**Required work**: Reproduce the data verbatim, everything from the line containing "The height and width of the screenshot is (400, 800)." down to the line containing "I will 36,337.", including both of those lines.

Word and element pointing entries
>>>
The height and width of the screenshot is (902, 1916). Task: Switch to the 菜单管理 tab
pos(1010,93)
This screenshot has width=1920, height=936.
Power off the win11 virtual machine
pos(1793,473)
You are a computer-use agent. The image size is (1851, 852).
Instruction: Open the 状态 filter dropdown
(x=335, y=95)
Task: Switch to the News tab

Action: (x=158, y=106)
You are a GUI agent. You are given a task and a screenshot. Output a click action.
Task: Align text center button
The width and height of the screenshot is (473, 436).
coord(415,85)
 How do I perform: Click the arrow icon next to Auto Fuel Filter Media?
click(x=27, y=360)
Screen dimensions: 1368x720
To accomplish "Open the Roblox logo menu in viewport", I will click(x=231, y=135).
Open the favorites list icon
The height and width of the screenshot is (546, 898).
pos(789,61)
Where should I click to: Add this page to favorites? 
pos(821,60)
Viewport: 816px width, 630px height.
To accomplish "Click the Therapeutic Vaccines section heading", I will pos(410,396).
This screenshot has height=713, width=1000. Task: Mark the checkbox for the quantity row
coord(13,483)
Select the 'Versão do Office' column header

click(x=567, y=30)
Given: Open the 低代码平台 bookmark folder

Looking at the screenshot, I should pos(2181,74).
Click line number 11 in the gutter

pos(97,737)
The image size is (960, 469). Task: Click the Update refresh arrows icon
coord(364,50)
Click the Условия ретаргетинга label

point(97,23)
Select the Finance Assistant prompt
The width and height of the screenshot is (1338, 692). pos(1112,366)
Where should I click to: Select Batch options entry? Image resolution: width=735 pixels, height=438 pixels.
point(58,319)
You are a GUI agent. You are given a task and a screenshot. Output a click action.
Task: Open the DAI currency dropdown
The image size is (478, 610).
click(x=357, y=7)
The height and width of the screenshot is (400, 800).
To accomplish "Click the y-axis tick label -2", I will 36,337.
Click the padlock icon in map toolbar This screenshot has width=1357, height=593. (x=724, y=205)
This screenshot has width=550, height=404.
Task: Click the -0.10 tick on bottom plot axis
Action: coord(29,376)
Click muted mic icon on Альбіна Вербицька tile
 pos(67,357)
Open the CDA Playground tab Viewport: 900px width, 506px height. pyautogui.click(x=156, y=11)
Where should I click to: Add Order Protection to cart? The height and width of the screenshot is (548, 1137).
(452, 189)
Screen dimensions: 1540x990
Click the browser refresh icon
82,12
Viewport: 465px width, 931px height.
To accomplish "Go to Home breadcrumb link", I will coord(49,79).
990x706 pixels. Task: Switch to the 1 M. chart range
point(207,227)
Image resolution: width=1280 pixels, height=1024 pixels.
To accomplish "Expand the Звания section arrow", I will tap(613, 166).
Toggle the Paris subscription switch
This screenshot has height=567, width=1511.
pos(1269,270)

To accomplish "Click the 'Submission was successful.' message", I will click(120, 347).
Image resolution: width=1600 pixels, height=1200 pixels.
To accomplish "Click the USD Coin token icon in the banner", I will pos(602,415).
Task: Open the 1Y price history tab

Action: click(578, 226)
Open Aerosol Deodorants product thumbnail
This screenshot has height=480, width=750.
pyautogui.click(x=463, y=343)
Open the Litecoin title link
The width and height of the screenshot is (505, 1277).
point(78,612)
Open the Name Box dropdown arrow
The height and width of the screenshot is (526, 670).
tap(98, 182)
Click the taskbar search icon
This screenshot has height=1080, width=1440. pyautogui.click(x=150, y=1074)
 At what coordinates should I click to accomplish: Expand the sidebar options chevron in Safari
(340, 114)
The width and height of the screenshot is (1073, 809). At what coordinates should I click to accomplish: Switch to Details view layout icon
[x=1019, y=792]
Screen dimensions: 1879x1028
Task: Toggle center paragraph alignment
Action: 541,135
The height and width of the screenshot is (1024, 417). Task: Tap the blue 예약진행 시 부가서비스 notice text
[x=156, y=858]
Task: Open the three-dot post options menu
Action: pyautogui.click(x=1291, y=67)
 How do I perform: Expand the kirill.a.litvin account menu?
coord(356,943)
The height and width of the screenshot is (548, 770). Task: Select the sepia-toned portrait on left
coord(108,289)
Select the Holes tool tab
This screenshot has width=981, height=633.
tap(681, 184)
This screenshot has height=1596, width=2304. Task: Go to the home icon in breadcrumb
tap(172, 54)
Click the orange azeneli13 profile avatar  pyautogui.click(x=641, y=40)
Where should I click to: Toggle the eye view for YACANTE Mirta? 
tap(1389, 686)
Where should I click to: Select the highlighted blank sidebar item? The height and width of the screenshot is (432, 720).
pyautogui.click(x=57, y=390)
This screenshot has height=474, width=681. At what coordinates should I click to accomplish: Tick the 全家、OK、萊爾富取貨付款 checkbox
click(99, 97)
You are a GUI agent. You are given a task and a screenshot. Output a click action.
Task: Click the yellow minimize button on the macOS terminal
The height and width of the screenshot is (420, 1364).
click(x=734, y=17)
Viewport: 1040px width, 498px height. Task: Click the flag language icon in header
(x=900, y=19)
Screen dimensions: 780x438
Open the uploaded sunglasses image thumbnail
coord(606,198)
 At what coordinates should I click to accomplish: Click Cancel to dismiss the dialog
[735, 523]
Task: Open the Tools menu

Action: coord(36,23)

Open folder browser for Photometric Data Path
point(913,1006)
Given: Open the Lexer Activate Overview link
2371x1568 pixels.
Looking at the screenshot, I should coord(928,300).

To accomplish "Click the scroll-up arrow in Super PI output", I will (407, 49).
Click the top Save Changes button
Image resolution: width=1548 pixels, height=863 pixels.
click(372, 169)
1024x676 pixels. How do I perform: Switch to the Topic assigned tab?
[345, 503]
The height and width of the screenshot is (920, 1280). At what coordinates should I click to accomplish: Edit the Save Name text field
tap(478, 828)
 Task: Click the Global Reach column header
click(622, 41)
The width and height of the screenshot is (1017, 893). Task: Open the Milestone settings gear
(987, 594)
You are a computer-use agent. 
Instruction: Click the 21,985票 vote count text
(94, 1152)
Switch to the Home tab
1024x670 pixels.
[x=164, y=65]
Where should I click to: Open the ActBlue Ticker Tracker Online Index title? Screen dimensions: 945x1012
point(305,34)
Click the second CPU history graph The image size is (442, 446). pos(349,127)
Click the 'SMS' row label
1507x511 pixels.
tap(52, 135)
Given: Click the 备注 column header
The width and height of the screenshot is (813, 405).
<<<
**The response**:
The height and width of the screenshot is (400, 800).
To accomplish "Click the y-axis tick label -2", I will 36,337.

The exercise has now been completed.